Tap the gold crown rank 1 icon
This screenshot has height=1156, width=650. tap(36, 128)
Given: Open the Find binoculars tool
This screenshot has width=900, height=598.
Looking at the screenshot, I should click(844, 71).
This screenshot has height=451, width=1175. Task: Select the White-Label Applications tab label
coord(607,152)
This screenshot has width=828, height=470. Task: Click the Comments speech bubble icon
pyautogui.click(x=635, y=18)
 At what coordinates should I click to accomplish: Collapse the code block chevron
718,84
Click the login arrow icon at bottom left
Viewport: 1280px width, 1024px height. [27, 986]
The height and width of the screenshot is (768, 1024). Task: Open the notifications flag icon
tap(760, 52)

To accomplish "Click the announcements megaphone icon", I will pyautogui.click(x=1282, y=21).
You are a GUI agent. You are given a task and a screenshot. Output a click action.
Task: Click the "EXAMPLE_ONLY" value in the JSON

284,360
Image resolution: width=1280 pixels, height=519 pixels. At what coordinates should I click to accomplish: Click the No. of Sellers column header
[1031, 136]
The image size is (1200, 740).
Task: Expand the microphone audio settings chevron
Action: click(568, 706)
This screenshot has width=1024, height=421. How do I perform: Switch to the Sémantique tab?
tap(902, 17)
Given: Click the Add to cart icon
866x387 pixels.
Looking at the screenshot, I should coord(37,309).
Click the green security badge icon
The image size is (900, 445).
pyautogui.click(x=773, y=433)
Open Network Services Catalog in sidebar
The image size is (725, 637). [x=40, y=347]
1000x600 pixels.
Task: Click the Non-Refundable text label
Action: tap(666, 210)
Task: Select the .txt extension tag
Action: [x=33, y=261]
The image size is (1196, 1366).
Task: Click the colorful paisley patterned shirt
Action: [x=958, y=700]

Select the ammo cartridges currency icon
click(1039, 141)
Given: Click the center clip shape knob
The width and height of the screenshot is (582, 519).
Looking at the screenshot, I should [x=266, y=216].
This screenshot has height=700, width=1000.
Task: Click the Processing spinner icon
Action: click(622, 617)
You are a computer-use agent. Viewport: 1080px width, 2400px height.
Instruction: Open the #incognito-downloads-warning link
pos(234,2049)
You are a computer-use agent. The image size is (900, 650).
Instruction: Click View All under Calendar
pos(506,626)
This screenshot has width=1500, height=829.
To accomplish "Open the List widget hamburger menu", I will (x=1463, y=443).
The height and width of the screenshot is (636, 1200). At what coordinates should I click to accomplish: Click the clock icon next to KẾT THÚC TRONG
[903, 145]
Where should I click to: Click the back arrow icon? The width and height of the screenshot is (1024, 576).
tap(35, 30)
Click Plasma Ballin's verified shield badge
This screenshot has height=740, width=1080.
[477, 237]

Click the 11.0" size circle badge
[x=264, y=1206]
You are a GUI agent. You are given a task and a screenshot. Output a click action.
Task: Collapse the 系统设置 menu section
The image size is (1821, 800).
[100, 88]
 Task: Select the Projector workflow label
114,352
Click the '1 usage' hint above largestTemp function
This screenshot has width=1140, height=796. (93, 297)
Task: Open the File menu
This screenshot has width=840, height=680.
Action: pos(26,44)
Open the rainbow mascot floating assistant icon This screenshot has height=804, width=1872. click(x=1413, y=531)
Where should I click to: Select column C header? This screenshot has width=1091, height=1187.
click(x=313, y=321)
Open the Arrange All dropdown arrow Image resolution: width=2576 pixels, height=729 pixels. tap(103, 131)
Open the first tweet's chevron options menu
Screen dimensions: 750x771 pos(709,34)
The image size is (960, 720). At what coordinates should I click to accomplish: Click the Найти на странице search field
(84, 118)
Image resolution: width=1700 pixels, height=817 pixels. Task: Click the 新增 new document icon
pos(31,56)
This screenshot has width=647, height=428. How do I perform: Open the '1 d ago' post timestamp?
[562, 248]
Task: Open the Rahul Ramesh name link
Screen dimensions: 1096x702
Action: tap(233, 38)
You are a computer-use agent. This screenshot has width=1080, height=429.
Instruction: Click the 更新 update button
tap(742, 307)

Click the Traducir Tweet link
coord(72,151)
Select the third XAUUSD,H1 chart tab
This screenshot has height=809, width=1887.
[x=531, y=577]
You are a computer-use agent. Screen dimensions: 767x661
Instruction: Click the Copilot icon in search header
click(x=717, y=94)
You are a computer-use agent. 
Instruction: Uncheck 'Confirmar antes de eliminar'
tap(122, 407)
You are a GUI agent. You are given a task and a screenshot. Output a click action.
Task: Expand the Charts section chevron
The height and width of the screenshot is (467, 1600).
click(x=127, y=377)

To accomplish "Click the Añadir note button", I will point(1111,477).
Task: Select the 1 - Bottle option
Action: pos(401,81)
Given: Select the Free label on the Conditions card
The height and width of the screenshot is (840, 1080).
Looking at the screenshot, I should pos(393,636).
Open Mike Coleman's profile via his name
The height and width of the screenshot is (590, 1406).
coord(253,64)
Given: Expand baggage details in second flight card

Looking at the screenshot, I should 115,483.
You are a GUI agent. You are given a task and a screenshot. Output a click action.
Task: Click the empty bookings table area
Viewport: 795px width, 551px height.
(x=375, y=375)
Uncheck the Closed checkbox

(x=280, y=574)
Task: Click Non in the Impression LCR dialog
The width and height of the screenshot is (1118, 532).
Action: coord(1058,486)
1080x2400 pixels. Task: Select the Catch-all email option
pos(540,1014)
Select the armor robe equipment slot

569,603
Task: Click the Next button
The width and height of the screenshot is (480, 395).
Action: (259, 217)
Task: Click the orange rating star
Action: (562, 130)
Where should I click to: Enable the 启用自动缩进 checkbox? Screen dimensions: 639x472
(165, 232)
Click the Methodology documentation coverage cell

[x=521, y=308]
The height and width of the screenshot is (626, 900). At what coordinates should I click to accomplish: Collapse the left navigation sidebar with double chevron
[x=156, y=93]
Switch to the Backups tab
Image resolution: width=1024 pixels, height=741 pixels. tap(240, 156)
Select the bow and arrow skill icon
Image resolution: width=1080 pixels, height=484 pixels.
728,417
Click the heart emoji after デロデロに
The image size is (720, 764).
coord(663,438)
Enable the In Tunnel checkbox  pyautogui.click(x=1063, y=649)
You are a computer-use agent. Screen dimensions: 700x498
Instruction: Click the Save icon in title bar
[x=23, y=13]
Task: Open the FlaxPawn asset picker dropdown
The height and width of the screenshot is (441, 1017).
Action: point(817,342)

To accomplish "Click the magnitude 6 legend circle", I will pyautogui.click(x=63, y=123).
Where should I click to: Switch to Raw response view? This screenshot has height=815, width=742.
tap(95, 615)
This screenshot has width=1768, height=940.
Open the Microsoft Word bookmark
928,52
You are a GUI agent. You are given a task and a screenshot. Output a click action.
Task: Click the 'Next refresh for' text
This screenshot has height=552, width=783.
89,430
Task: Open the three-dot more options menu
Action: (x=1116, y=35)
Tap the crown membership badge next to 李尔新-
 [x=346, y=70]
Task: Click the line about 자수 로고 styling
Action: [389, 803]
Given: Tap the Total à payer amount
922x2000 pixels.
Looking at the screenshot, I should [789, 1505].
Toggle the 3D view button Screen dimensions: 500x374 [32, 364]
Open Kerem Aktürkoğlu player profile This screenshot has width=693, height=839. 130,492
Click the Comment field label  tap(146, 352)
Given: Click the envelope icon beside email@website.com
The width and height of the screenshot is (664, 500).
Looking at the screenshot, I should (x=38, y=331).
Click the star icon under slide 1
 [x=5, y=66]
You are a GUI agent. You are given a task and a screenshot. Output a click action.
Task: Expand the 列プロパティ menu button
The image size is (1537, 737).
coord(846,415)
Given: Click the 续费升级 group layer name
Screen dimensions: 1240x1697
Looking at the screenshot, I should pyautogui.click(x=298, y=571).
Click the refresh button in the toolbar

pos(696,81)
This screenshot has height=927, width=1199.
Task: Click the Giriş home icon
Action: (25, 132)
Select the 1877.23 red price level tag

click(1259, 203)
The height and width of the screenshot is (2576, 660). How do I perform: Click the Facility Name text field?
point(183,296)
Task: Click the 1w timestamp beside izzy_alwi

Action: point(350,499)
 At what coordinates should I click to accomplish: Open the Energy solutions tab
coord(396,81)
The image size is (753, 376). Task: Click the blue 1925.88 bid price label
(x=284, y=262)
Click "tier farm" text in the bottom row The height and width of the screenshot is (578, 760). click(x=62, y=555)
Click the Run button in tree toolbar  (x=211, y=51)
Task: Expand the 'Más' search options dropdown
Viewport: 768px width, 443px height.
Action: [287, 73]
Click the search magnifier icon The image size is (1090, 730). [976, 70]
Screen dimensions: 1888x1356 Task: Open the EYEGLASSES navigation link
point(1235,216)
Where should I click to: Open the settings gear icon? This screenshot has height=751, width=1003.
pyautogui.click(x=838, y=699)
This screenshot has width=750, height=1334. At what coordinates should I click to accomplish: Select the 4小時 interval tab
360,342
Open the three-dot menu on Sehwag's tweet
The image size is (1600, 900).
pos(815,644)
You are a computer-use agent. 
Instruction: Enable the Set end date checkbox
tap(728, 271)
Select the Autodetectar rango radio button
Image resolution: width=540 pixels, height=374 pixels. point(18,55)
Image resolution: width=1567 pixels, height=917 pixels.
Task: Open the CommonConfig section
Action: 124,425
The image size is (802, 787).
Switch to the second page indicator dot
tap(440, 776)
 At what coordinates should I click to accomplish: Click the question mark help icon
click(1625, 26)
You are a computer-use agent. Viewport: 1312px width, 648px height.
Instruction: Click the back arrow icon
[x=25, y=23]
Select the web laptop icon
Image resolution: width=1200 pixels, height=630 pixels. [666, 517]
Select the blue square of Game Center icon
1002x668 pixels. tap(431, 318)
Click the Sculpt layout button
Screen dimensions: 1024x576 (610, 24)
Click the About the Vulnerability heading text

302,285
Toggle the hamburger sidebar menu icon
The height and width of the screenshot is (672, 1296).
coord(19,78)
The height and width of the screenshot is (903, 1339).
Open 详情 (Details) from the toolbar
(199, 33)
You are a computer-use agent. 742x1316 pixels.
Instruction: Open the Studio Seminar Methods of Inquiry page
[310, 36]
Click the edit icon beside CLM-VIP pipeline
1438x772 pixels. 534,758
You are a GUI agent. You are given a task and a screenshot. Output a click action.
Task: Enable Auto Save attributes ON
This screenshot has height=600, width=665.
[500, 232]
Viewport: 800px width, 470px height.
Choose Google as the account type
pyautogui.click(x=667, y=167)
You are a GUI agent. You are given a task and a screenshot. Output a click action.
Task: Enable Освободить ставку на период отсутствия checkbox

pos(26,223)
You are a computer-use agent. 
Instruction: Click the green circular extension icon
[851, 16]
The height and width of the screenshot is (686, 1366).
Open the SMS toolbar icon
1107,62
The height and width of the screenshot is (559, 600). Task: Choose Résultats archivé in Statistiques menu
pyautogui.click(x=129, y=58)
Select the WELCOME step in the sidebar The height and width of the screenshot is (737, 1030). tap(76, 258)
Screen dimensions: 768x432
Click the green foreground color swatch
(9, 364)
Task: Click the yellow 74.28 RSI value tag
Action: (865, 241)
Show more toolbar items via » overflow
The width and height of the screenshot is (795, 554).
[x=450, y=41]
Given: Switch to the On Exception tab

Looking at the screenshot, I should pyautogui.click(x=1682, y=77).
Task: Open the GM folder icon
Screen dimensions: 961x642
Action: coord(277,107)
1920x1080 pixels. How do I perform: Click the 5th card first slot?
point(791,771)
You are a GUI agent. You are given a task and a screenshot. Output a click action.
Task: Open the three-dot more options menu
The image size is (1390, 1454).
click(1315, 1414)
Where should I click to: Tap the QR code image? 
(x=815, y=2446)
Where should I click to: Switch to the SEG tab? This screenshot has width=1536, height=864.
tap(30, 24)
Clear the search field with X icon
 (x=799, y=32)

Exercise details:
Look back at the entries above. Retype the line with "Switch to the Backups tab", the line with "Task: Click the 'Next refresh for' text", and all lines in between.

Task answer:
Switch to the Backups tab
Image resolution: width=1024 pixels, height=741 pixels. tap(240, 156)
Select the bow and arrow skill icon
Image resolution: width=1080 pixels, height=484 pixels.
728,417
Click the heart emoji after デロデロに
The image size is (720, 764).
coord(663,438)
Enable the In Tunnel checkbox  pyautogui.click(x=1063, y=649)
You are a computer-use agent. Screen dimensions: 700x498
Instruction: Click the Save icon in title bar
[x=23, y=13]
Task: Open the FlaxPawn asset picker dropdown
The height and width of the screenshot is (441, 1017).
Action: point(817,342)

To accomplish "Click the magnitude 6 legend circle", I will pyautogui.click(x=63, y=123).
Where should I click to: Switch to Raw response view? This screenshot has height=815, width=742.
tap(95, 615)
This screenshot has width=1768, height=940.
Open the Microsoft Word bookmark
928,52
You are a GUI agent. You are given a task and a screenshot. Output a click action.
Task: Click the 'Next refresh for' text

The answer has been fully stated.